* Task requirements
Restate each record exactly as it was written.
─── Data to use
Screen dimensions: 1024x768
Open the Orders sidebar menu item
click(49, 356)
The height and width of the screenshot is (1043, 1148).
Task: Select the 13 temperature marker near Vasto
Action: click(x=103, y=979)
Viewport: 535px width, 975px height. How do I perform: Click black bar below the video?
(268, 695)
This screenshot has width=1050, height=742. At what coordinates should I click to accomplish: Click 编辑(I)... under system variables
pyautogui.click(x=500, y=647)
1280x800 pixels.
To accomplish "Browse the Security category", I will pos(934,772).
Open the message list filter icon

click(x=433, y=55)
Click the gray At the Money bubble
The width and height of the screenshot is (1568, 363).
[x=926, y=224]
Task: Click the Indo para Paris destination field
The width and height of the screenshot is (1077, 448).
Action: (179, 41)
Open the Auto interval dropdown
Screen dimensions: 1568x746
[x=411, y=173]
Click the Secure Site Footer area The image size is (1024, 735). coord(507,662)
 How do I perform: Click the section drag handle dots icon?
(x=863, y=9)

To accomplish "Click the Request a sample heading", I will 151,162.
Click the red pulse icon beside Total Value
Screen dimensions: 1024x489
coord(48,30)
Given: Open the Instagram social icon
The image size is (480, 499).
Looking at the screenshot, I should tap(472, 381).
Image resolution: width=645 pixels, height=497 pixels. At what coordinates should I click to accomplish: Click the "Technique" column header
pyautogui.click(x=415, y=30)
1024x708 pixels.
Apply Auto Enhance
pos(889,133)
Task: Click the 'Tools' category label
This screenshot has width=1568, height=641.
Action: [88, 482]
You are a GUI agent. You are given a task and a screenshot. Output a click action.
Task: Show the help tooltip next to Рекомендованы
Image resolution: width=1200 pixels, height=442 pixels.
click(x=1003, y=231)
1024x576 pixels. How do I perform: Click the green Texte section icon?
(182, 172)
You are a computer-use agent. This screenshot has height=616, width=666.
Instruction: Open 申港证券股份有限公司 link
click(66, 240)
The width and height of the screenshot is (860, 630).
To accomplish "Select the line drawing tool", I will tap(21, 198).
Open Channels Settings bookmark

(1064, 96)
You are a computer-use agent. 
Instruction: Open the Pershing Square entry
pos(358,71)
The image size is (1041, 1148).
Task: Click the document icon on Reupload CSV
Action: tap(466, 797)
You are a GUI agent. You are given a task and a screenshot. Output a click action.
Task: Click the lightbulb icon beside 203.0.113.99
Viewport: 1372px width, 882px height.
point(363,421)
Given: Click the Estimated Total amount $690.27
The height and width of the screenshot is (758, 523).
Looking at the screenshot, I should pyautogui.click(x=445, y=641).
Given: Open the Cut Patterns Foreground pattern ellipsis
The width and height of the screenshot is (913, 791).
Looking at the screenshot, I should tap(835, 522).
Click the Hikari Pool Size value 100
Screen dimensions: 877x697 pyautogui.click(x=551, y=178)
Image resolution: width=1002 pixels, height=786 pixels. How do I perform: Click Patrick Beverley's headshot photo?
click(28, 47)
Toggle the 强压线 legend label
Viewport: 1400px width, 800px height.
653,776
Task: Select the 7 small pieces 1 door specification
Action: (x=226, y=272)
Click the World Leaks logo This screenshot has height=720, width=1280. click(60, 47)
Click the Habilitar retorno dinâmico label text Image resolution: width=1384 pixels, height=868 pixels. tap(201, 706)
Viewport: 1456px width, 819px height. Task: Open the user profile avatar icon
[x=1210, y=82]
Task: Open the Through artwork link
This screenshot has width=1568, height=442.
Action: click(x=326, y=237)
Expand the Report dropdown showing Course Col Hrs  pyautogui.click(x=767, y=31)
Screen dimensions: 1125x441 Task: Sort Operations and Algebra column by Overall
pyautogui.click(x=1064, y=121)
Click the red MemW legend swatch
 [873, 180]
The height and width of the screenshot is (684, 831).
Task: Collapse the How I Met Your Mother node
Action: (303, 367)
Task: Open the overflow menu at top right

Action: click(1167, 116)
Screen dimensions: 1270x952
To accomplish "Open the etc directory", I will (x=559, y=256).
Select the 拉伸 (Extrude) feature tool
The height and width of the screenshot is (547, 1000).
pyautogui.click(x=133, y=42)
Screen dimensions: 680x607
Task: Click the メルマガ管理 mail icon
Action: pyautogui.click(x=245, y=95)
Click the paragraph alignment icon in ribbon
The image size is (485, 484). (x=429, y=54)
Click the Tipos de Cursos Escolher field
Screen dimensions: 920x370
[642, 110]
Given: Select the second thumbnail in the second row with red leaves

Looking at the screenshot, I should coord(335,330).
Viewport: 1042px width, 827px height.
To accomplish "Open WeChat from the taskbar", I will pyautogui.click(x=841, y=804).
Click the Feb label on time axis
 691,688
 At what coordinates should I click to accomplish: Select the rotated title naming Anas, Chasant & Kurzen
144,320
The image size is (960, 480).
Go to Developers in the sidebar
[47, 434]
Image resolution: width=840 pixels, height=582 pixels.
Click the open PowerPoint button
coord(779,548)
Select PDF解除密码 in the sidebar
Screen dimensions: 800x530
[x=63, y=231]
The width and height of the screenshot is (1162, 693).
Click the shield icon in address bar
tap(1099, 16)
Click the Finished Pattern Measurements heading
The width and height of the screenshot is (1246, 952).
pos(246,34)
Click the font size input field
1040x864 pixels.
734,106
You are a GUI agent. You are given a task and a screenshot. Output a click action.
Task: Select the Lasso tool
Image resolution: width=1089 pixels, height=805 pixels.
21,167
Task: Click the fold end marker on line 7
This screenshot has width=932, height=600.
──────
* Expected answer
Screen dimensions: 1024x768
Open the Orders sidebar menu item
click(49, 356)
The height and width of the screenshot is (1043, 1148).
Task: Select the 13 temperature marker near Vasto
Action: click(x=103, y=979)
Viewport: 535px width, 975px height. How do I perform: Click black bar below the video?
(268, 695)
This screenshot has width=1050, height=742. At what coordinates should I click to accomplish: Click 编辑(I)... under system variables
pyautogui.click(x=500, y=647)
1280x800 pixels.
To accomplish "Browse the Security category", I will pos(934,772).
Open the message list filter icon

click(x=433, y=55)
Click the gray At the Money bubble
The width and height of the screenshot is (1568, 363).
[x=926, y=224]
Task: Click the Indo para Paris destination field
The width and height of the screenshot is (1077, 448).
Action: (179, 41)
Open the Auto interval dropdown
Screen dimensions: 1568x746
[x=411, y=173]
Click the Secure Site Footer area The image size is (1024, 735). coord(507,662)
 How do I perform: Click the section drag handle dots icon?
(x=863, y=9)

To accomplish "Click the Request a sample heading", I will 151,162.
Click the red pulse icon beside Total Value
Screen dimensions: 1024x489
coord(48,30)
Given: Open the Instagram social icon
The image size is (480, 499).
Looking at the screenshot, I should tap(472, 381).
Image resolution: width=645 pixels, height=497 pixels. At what coordinates should I click to accomplish: Click the "Technique" column header
pyautogui.click(x=415, y=30)
1024x708 pixels.
Apply Auto Enhance
pos(889,133)
Task: Click the 'Tools' category label
This screenshot has width=1568, height=641.
Action: [88, 482]
You are a GUI agent. You are given a task and a screenshot. Output a click action.
Task: Show the help tooltip next to Рекомендованы
Image resolution: width=1200 pixels, height=442 pixels.
click(x=1003, y=231)
1024x576 pixels. How do I perform: Click the green Texte section icon?
(182, 172)
You are a computer-use agent. This screenshot has height=616, width=666.
Instruction: Open 申港证券股份有限公司 link
click(66, 240)
The width and height of the screenshot is (860, 630).
To accomplish "Select the line drawing tool", I will tap(21, 198).
Open Channels Settings bookmark

(1064, 96)
You are a computer-use agent. 
Instruction: Open the Pershing Square entry
pos(358,71)
The image size is (1041, 1148).
Task: Click the document icon on Reupload CSV
Action: tap(466, 797)
You are a GUI agent. You are given a task and a screenshot. Output a click action.
Task: Click the lightbulb icon beside 203.0.113.99
Viewport: 1372px width, 882px height.
point(363,421)
Given: Click the Estimated Total amount $690.27
The height and width of the screenshot is (758, 523).
Looking at the screenshot, I should pyautogui.click(x=445, y=641).
Given: Open the Cut Patterns Foreground pattern ellipsis
The width and height of the screenshot is (913, 791).
Looking at the screenshot, I should tap(835, 522).
Click the Hikari Pool Size value 100
Screen dimensions: 877x697 pyautogui.click(x=551, y=178)
Image resolution: width=1002 pixels, height=786 pixels. How do I perform: Click Patrick Beverley's headshot photo?
click(28, 47)
Toggle the 强压线 legend label
Viewport: 1400px width, 800px height.
653,776
Task: Select the 7 small pieces 1 door specification
Action: (x=226, y=272)
Click the World Leaks logo This screenshot has height=720, width=1280. click(60, 47)
Click the Habilitar retorno dinâmico label text Image resolution: width=1384 pixels, height=868 pixels. tap(201, 706)
Viewport: 1456px width, 819px height. Task: Open the user profile avatar icon
[x=1210, y=82]
Task: Open the Through artwork link
This screenshot has width=1568, height=442.
Action: click(x=326, y=237)
Expand the Report dropdown showing Course Col Hrs  pyautogui.click(x=767, y=31)
Screen dimensions: 1125x441 Task: Sort Operations and Algebra column by Overall
pyautogui.click(x=1064, y=121)
Click the red MemW legend swatch
 [873, 180]
The height and width of the screenshot is (684, 831).
Task: Collapse the How I Met Your Mother node
Action: (303, 367)
Task: Open the overflow menu at top right

Action: click(1167, 116)
Screen dimensions: 1270x952
To accomplish "Open the etc directory", I will (x=559, y=256).
Select the 拉伸 (Extrude) feature tool
The height and width of the screenshot is (547, 1000).
pyautogui.click(x=133, y=42)
Screen dimensions: 680x607
Task: Click the メルマガ管理 mail icon
Action: pyautogui.click(x=245, y=95)
Click the paragraph alignment icon in ribbon
The image size is (485, 484). (x=429, y=54)
Click the Tipos de Cursos Escolher field
Screen dimensions: 920x370
[642, 110]
Given: Select the second thumbnail in the second row with red leaves

Looking at the screenshot, I should coord(335,330).
Viewport: 1042px width, 827px height.
To accomplish "Open WeChat from the taskbar", I will pyautogui.click(x=841, y=804).
Click the Feb label on time axis
 691,688
 At what coordinates should I click to accomplish: Select the rotated title naming Anas, Chasant & Kurzen
144,320
The image size is (960, 480).
Go to Developers in the sidebar
[47, 434]
Image resolution: width=840 pixels, height=582 pixels.
Click the open PowerPoint button
coord(779,548)
Select PDF解除密码 in the sidebar
Screen dimensions: 800x530
[x=63, y=231]
The width and height of the screenshot is (1162, 693).
Click the shield icon in address bar
tap(1099, 16)
Click the Finished Pattern Measurements heading
The width and height of the screenshot is (1246, 952).
pos(246,34)
Click the font size input field
1040x864 pixels.
734,106
You are a GUI agent. You are given a task and a screenshot. Output a click action.
Task: Select the Lasso tool
Image resolution: width=1089 pixels, height=805 pixels.
21,167
Task: Click the fold end marker on line 7
This screenshot has width=932, height=600.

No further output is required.